Here’s an all-too-typical reason for the decline: At Daily Wire, Leif Le Mahieu reports on the fact that a top American medical organization is doubling down on transgender treatments for troubled minors who feel they are not really their biological sex — even as the rest of the world is backing away from these often irreversible procedures:

During a video call earlier this year, American Medical Association (AMA) President Bobby Mukkamala defended his organization’s support for transgender procedures on kids by saying they relied on what “experts” had told them. Mukkamala also claimed that puberty blockers were reversible and cited other questionable statistics about transgender regret and suicide rates. 

Mukkamala made the comments during a call with Michigan Rep. Brad Paquette and Dr. Eithan Haim, the doctor who exposed Texas Children’s Hospital for doing transgender procedures on kids.  When pressed on the American Medical Association’s advocacy for transgender procedures on kids, Mukkamala said that the association effectively rubberstamps whatever “the experts” tell them. 

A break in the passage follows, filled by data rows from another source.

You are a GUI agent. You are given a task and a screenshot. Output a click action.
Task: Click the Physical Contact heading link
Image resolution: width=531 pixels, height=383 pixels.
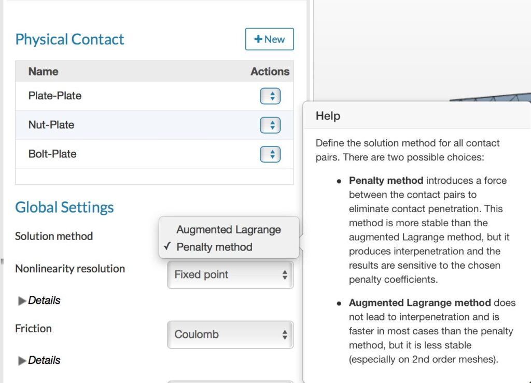[x=69, y=39]
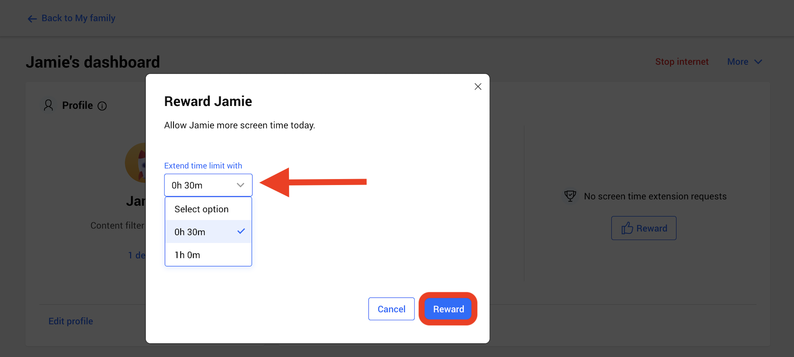Click the checkmark beside 0h 30m
This screenshot has width=794, height=357.
(241, 231)
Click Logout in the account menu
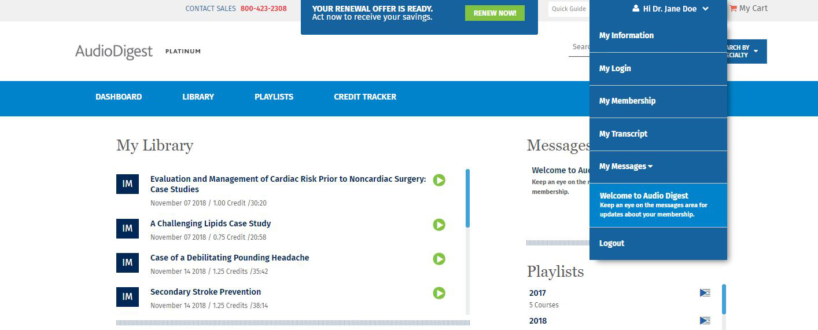Screen dimensions: 818x330 click(611, 243)
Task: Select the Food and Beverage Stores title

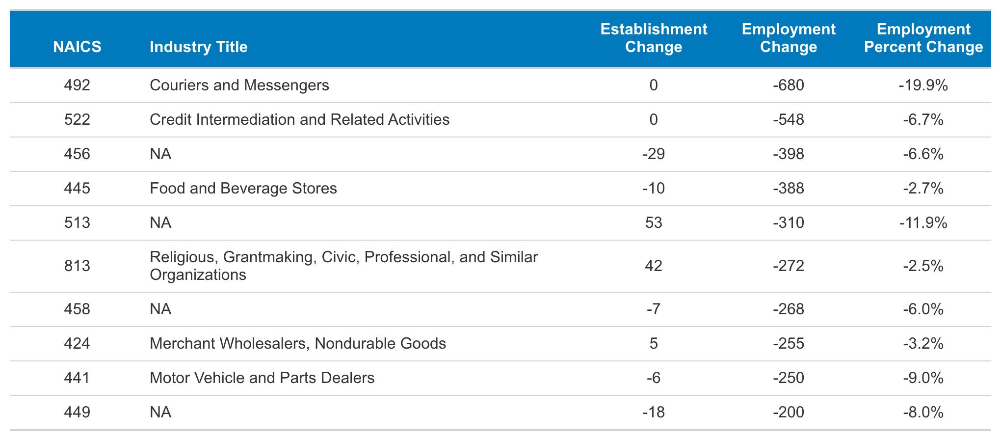Action: [x=243, y=189]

“Neither one of us spent an hour working on transgender care, neither one of us,” Mukkamala told Haim in the footage obtained by Shapiro. “So we have no business discussing the science that’s brought to the American Medical Association from people that spent years in training for this, and years taking care of patients for this.”

“Leaked Footage Exposes Top Med Org’s Support For Trans Procedures On Kids: ‘I’m Not An Expert At All,’” Aug 26, 2025

Mukkamala offers a rather odd interpretation of professional responsibility here: The science-based medical organization should simply accept the word of the persons most heavily invested in promoting the procedure.

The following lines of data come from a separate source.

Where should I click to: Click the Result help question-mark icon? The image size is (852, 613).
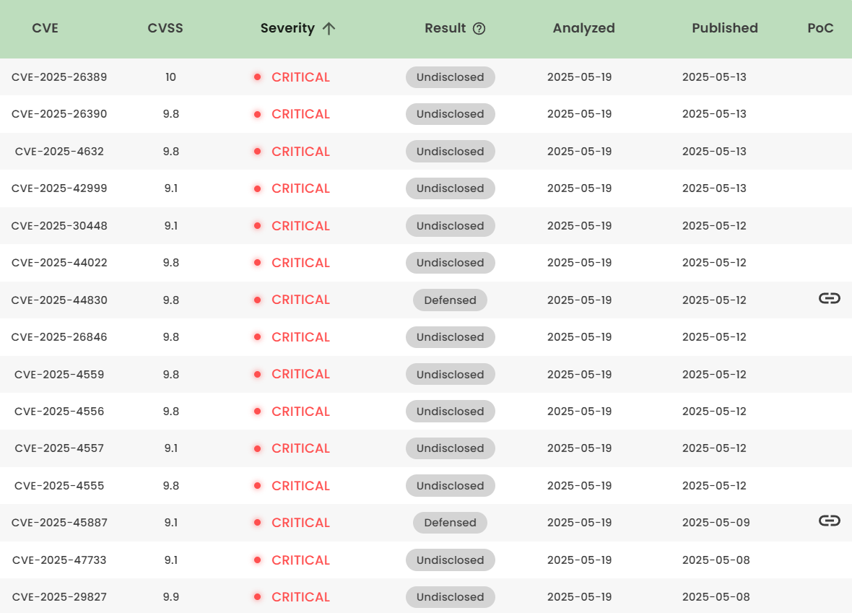coord(479,29)
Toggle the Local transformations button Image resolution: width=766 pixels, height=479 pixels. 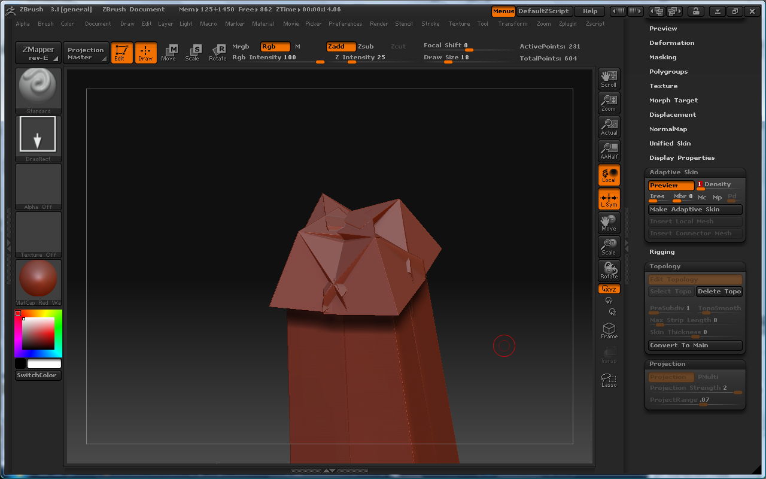point(609,174)
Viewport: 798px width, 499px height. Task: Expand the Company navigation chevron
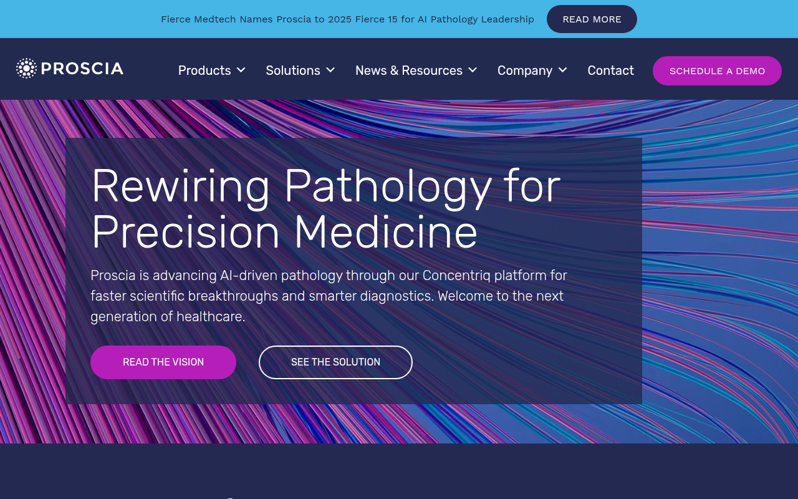(562, 70)
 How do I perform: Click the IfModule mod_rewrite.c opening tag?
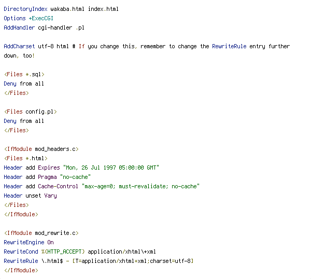41,233
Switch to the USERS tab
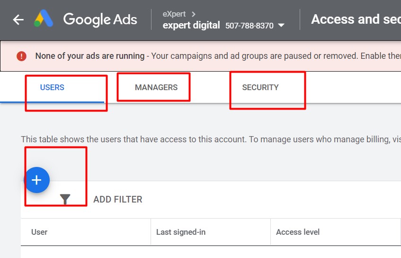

By MostEpic – Own work, CC BY-SA 4.0.

If so, medical science has come down a notch or two. Britain’s Royal Society, founded in 1660 as one of the oldest science organizations on the planet, has had as its motto Nullius in verba — on the word of no one — since 1662. Essentially, it means that no expert opinion overrules independently derived facts.

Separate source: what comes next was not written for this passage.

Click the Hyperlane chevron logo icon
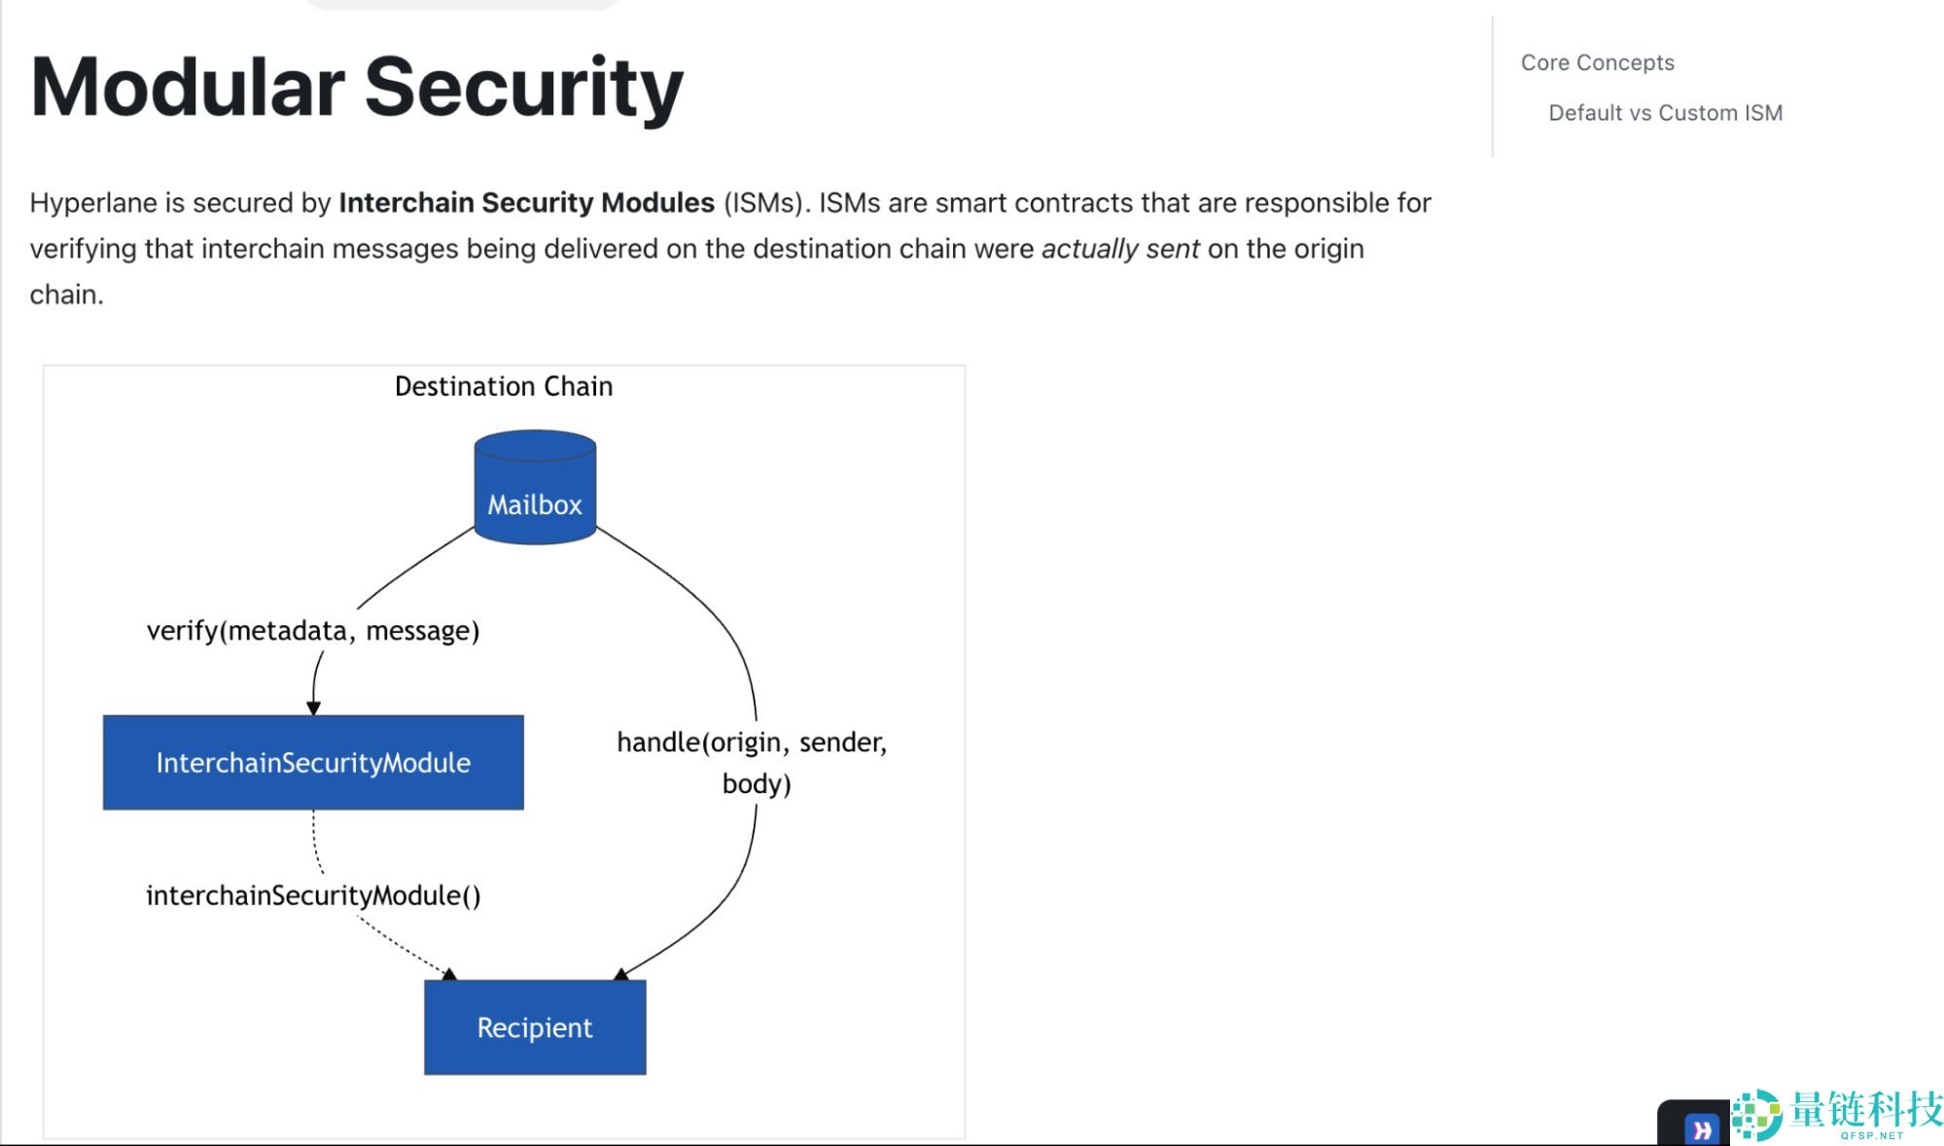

And the facts here are pretty grim: The youth transgender craze is shaping up to be the biggest medical scandal since the lobotomy fad of the 1940s (severing nerve pathways in the brain as a treatment for mental illness).

This crisis in science-based medicine echoes one in cosmology that we covered on Saturday. But curiously, science writers don’t seem to notice these crises and their significance, certainly not in the way we might expect.

Does information overload play a role?

Science writer Robert Zimmerman points out that today, the internet-based explosion of news coverage means that important stories can get drowned out:

The web allows modern news outlets to report about practically every press release they get. Nothing gets thrown away. If anything, new outlets today relish reporting on the least significant science results, merely because the scientists speculate about some amazing final events that “might,” “could,” or “may” happen, if their theories are right. The press eats this junk science up, because it produces great clickbait that, while as vapid as cotton candy, sounds really cool or exciting. That these speculations have no basis in reality is irrelevant.

Junk science now dominates the reporting of the propaganda press,” August 22, 2025

He offers many examples at Behind the Black, adding

In every one of these cases a close read of the story, as well as the original press release that prompted it, reveals that there really is nothing there. The scientists are proposing something that “might” or “could” be true, but they haven’t actually observed such things happening. Instead, they have used computer models or concocted a theory (based on limited data) to propose a wild future event, such as giant earthquakes, new solar superstorms, new types of supernovae, a new explanation for nightmares, and so on. Our propaganda press then latches onto these proposed (but unproven) cool events like a dog grabbing a treat, to write empty stories about nothing real. Junk science now dominates

But surely some signals — irreversible procedures like mastectomies on minor girls — would rise above the noise?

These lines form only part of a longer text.